# EXERCISE TASK
Please copy out the material from the line that contains "Task: Click the capacitor C4 plates symbol" through the line that contains "Action: [x=219, y=21]", keeping every line, requests included, and shift each answer's coordinates by adding -61 to every number in them.
>> begin EXTRACTED ENTRIES
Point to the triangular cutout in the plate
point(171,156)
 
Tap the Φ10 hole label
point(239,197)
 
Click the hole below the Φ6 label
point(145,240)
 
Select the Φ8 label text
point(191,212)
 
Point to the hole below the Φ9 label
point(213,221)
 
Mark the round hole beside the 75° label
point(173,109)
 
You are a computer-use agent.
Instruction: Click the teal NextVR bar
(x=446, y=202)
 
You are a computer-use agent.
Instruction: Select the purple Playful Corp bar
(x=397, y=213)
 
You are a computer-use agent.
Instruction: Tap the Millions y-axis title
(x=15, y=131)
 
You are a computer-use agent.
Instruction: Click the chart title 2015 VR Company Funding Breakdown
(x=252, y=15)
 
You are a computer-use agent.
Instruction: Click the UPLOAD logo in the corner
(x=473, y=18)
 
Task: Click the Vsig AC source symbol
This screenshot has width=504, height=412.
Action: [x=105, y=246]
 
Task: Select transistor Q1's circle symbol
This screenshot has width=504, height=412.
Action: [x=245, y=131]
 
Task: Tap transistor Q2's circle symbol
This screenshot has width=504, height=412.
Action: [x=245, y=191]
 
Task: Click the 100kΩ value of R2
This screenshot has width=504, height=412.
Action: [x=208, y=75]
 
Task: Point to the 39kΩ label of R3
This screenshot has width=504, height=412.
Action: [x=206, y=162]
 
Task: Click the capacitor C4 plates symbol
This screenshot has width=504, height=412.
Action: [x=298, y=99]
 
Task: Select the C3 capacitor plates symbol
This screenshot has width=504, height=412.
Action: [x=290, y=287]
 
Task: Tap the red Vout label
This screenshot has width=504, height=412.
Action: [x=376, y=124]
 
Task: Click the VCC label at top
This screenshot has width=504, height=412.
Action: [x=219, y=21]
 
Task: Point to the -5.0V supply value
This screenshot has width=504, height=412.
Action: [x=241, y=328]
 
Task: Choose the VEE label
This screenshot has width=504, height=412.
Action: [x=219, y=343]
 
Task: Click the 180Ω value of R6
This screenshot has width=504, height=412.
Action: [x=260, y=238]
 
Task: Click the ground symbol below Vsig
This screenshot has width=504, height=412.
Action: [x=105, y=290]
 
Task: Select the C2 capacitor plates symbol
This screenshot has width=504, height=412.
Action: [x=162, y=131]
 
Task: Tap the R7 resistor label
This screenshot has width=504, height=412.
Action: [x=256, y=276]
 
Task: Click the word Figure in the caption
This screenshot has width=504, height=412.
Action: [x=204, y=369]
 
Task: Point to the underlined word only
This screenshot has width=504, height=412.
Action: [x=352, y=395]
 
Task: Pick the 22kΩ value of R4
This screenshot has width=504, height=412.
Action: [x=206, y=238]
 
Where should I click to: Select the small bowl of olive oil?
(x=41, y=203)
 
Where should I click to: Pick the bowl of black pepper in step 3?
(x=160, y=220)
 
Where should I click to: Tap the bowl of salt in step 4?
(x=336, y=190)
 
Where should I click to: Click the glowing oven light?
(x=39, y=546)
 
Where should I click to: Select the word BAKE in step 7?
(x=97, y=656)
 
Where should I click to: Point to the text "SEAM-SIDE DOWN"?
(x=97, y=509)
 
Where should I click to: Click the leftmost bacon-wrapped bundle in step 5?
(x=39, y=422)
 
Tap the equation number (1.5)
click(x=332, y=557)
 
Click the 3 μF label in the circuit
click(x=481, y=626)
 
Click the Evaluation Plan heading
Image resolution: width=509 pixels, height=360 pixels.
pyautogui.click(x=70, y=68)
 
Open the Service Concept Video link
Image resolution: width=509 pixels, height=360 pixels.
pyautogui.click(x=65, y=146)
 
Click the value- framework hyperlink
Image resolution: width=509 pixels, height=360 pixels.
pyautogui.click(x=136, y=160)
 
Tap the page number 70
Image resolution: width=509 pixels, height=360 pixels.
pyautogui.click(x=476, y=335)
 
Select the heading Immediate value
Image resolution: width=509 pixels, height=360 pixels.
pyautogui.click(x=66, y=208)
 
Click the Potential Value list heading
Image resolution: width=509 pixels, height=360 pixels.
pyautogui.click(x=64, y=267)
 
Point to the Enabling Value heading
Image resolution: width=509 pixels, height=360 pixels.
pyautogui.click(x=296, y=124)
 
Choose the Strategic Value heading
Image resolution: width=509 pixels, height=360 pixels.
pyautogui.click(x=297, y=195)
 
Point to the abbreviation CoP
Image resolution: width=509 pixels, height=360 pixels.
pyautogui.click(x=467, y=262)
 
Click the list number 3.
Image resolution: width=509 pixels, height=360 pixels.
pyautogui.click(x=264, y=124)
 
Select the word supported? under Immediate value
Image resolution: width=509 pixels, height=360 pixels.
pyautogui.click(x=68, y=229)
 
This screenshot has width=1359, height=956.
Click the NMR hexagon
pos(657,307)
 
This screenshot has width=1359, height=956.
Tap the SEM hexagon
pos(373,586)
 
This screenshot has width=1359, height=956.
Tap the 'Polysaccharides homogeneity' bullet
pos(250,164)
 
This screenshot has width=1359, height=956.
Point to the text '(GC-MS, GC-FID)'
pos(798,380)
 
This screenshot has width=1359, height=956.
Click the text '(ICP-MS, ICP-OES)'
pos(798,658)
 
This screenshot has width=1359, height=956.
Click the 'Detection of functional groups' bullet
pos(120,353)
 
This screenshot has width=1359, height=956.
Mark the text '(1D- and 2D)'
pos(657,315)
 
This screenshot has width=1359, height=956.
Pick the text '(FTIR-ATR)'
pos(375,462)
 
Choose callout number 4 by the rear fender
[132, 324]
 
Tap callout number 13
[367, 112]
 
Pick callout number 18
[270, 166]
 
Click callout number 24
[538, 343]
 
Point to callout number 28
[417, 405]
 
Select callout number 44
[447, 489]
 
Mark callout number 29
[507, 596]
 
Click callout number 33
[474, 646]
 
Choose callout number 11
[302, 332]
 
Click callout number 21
>> end EXTRACTED ENTRIES
# ANSWER BELOW
Task: Click the capacitor C4 plates symbol
This screenshot has width=504, height=412.
Action: [x=237, y=38]
 
Task: Select the C3 capacitor plates symbol
This screenshot has width=504, height=412.
Action: [x=229, y=226]
 
Task: Tap the red Vout label
This screenshot has width=504, height=412.
Action: [x=315, y=63]
 
Task: Click the VCC label at top
This screenshot has width=504, height=412.
Action: [x=158, y=-40]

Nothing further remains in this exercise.